* Extracted records:
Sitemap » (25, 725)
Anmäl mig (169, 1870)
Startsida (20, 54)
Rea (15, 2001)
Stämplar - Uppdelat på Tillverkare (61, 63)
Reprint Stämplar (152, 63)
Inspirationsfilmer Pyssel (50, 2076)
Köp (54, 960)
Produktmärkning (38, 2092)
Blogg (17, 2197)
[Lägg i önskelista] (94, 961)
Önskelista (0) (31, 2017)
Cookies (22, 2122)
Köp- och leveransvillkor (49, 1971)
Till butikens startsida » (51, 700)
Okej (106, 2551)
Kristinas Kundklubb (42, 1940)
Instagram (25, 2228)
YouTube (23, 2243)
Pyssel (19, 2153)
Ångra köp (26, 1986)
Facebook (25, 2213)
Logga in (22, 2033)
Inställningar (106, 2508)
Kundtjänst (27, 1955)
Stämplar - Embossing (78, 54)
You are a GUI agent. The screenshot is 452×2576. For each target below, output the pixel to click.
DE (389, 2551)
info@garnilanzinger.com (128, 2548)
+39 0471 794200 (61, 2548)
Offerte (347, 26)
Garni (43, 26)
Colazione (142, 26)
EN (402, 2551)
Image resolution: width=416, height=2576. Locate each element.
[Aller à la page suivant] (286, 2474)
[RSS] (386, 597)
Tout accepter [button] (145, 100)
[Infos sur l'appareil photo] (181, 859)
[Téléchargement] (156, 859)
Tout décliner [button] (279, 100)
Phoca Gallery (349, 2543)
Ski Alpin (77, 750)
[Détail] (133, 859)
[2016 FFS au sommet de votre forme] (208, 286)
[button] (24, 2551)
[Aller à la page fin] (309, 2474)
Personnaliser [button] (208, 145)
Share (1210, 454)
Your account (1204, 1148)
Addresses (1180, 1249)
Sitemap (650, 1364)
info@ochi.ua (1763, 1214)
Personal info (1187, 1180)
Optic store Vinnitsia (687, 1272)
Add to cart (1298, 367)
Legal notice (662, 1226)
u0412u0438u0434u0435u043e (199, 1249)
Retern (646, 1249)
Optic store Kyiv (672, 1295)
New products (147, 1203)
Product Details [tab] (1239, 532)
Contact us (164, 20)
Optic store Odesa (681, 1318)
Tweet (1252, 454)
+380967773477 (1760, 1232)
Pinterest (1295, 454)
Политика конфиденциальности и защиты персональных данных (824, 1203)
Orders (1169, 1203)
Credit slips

* What the task asks: Wherever a line in the entries holds "Stämplar", copy that line.

* Response below:
Stämplar - Uppdelat på Tillverkare (61, 63)
Reprint Stämplar (152, 63)
Stämplar - Embossing (78, 54)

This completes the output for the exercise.